-- Start Reading passage --

# C6 wheels on the GOAT?



## gtogooch (Dec 12, 2009)

I have seen quite a few threads about standard wheels not fitting the GTOs. I need someone to tell me wether or not its worth trying to fit my C6 Wheels (that are on my 92 camaro at this moment) on my GTO. The fronts are 18.5x9.5 and the rears are 19x10s. Any info would help. I have heard that the height is not an issue but more the depth and offset. I have 2" spacers on the camaro right now to make the wheels fit. Thanks in advance.


----------



## jpalamar (Jul 22, 2008)

You have 2" spacers?!!!!?


----------



## GM4life (Mar 18, 2007)

Yeah the height is not a big issue. The offset and the width, mostly the front would be the issue. I didn't know the bolt patterns were the same. The GTO have 5x120.


----------



## gtogooch (Dec 12, 2009)

Im just going by some of the threads I have seen on here with peoples responses. The vette wheels are 4-3/4 which is like 124mm. Ive seen guys say they have vette wheels on there GTOs and said they dont have any vibration. I am just going by what people on here are saying, I'm not dumb. I know what is what I am just trying to see if anyone has tried it. I know its going to be tight and yes the camaro has 2" spacers on it. The wheels fit nice and neat.


----------



## heyman (Jan 15, 2010)

Just cause they bolt on, doesn't mean they fit, Bolt pattern is 5x120 on the 04 to 06 GTO, 5x120.65 or .7 depending on source, with the taper lug, yeah they go on, but you are stressing the studs, good idea, NO


----------



## svede1212 (Nov 1, 2005)

The biggest problem I've seen with wheels not made for our car is the hub size. Our wheels are mounted on the hub (hub centric) so the studs aren't bearing the weight of the car and most wheels I've seen have a different hub cavity. BTW offset and back spacing are two different measurements and 4 3/4" are about right.


----------



## gtogooch (Dec 12, 2009)

My guess is that its more hassle than what its worth. They would look awesome, but I would feel safer for me and the car If I didnt do it. Thanks for the info guys.:seeya


----------

-- End Reading passage --

Challenges:
[1] Answer these questions from the thread on fitting C6 wheels to a GTO:
(a) What are the sizes of the front and rear C6 wheels?
(b) What bolt pattern does GM4life give for the GTO?
(c) What does svede1212 call the biggest problem with wheels not made for the car?
[2] Reproduce the passage of the thread on fitting C6 wheels to a GTO between "## svede1212 (Nov" and "are about right.", inclusive, substituting "center bore" for "hub size".

-- Start Raw data --

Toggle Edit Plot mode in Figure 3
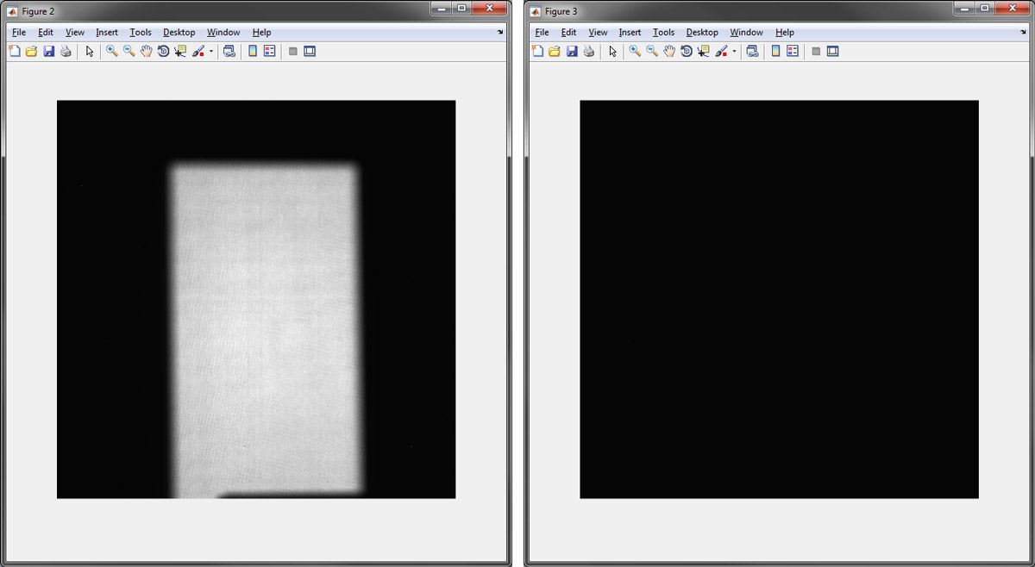The height and width of the screenshot is (567, 1035). coord(612,51)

-- End Raw data --

Solutions to the tasks:
[1]
(a) The fronts are 18.5x9.5 and the rears are 19x10.
(b) 5x120.
(c) The hub size.

[2]
## svede1212 (Nov 1, 2005)

The biggest problem I've seen with wheels not made for our car is the center bore. Our wheels are mounted on the hub (hub centric) so the studs aren't bearing the weight of the car and most wheels I've seen have a different hub cavity. BTW offset and back spacing are two different measurements and 4 3/4" are about right.